Begin Text segment

"A child's learning is the function more of the characteristics of his classmates than those of the teacher." James Coleman, 1972

Friday, September 20, 2013

The Unmeasurable, Untestable You

I think you will agree that the following absolutely negates the "value" of the findings of any "standardized" testing in schools (and anywhere else for that matter)...or rather, it encourages us to understand the value of testing as producing outcomes that benefit those implementing the testing.  That is to say, testing does not serve to illuminate intrinsic "failures" or "successes" in thinking or a "failure" in instructional practice.  Of course, it is true enough to say that these may be factors that can effect a person's intelligence or development or social status, etc., and so on,  and so on and so on...that is to say, there are no "singular" and testable factors that go into the development of a human mind.

We can I think assert that what we force on people as necessity, as necessary to contemplate, can be seen as stressors that effect our capabilities to think well, efficiently, expansively, deeply, inclusively.  That is, by making a testing environment we are making a testing response.  That seems, and I'm sorry if this term is too loaded or distracting, something we might call "maladaptive."

So, let's not go down the rabbit hole of faux-objectivity as regards our justifications for why we force these institutional requirements on our children.  Let's understand that stressors reduce capacities.  Let us understand that poverty, scarcity, authoritarian domination, social hierarchies, and on and on, are stressors and that all of these are present and reinforced in the institution we allow to "raise" our children.

From an NYRB review of Scarcity: Why Having Too Little Means So Much.  (My emphasis.)

End Text segment
Begin Given data

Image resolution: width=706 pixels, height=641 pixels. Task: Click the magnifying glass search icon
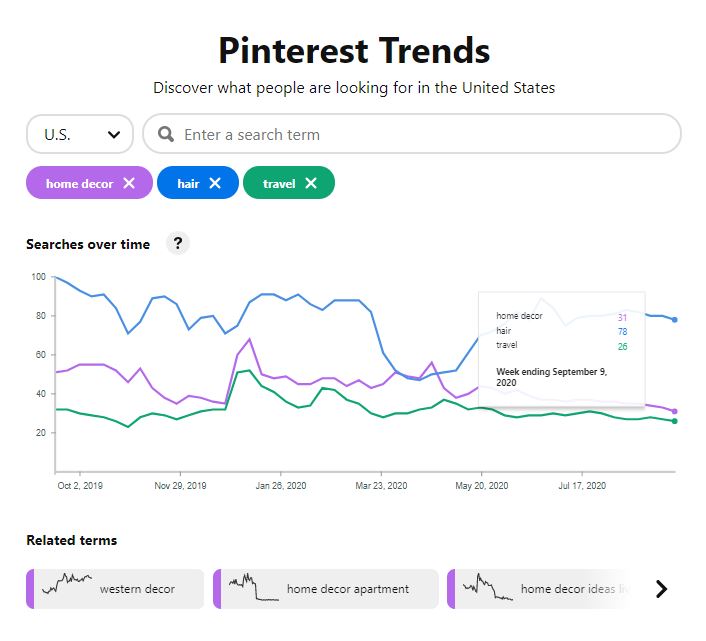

End Given data

Directive A
Quote the post on standardized testing from "I think you" to "a human mind.".
Directive B
List the stressors that the post on standardized testing names as present in the institution that "raises" children.
Directive C
Answer these questions from the post on standardized testing:
(i) Whose words open the page, and from what year?
(ii) On what date was the post published?
(iii) The post draws on an NYRB review of which book?

Complete answer A
I think you will agree that the following absolutely negates the "value" of the findings of any "standardized" testing in schools (and anywhere else for that matter)...or rather, it encourages us to understand the value of testing as producing outcomes that benefit those implementing the testing.  That is to say, testing does not serve to illuminate intrinsic "failures" or "successes" in thinking or a "failure" in instructional practice.  Of course, it is true enough to say that these may be factors that can effect a person's intelligence or development or social status, etc., and so on,  and so on and so on...that is to say, there are no "singular" and testable factors that go into the development of a human mind.

Complete answer B
poverty
scarcity
authoritarian domination
social hierarchies

Complete answer C
(i) James Coleman, 1972
(ii) Friday, September 20, 2013
(iii) Scarcity: Why Having Too Little Means So Much